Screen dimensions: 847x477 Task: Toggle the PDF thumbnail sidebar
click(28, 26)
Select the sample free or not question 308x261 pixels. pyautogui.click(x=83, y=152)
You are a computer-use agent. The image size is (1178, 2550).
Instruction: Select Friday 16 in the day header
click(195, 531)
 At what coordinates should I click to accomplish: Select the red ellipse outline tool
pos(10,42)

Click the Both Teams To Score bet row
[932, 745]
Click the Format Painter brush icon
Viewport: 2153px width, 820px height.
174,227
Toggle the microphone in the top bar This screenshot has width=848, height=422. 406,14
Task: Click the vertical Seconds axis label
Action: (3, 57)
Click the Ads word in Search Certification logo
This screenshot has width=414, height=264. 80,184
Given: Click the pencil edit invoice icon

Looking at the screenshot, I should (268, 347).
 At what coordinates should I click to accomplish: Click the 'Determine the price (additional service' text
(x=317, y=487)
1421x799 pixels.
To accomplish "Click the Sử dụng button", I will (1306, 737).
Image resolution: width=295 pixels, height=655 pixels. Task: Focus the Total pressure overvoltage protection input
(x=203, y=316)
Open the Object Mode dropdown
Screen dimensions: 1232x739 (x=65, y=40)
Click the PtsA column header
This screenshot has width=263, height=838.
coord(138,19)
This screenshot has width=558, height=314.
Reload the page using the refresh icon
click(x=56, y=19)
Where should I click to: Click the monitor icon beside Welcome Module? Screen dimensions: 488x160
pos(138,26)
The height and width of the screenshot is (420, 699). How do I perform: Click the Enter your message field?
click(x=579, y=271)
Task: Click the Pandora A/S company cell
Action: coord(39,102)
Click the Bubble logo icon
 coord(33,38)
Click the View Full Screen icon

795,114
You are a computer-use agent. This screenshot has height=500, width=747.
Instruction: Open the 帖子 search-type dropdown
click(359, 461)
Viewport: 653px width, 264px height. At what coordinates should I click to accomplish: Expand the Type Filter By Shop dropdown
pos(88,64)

| WHAT YOU WILL DO |
Render all of the rows above as a JSON array of strings, with one string for each line and the blank lines omitted.

| TASK ANSWER |
[
  "Screen dimensions: 847x477 Task: Toggle the PDF thumbnail sidebar",
  "click(28, 26)",
  "Select the sample free or not question 308x261 pixels. pyautogui.click(x=83, y=152)",
  "You are a computer-use agent. The image size is (1178, 2550).",
  "Instruction: Select Friday 16 in the day header",
  "click(195, 531)",
  " At what coordinates should I click to accomplish: Select the red ellipse outline tool",
  "pos(10,42)",
  "Click the Both Teams To Score bet row",
  "[932, 745]",
  "Click the Format Painter brush icon",
  "Viewport: 2153px width, 820px height.",
  "174,227",
  "Toggle the microphone in the top bar This screenshot has width=848, height=422. 406,14",
  "Task: Click the vertical Seconds axis label",
  "Action: (3, 57)",
  "Click the Ads word in Search Certification logo",
  "This screenshot has width=414, height=264. 80,184",
  "Given: Click the pencil edit invoice icon",
  "Looking at the screenshot, I should (268, 347).",
  " At what coordinates should I click to accomplish: Click the 'Determine the price (additional service' text",
  "(x=317, y=487)",
  "1421x799 pixels.",
  "To accomplish \"Click the Sử dụng button\", I will (1306, 737).",
  "Image resolution: width=295 pixels, height=655 pixels. Task: Focus the Total pressure overvoltage protection input",
  "(x=203, y=316)",
  "Open the Object Mode dropdown",
  "Screen dimensions: 1232x739 (x=65, y=40)",
  "Click the PtsA column header",
  "This screenshot has width=263, height=838.",
  "coord(138,19)",
  "This screenshot has width=558, height=314.",
  "Reload the page using the refresh icon",
  "click(x=56, y=19)",
  "Where should I click to: Click the monitor icon beside Welcome Module? Screen dimensions: 488x160",
  "pos(138,26)",
  "The height and width of the screenshot is (420, 699). How do I perform: Click the Enter your message field?",
  "click(x=579, y=271)",
  "Task: Click the Pandora A/S company cell",
  "Action: coord(39,102)",
  "Click the Bubble logo icon",
  " coord(33,38)",
  "Click the View Full Screen icon",
  "795,114",
  "You are a computer-use agent. This screenshot has height=500, width=747.",
  "Instruction: Open the 帖子 search-type dropdown",
  "click(359, 461)",
  "Viewport: 653px width, 264px height. At what coordinates should I click to accomplish: Expand the Type Filter By Shop dropdown",
  "pos(88,64)"
]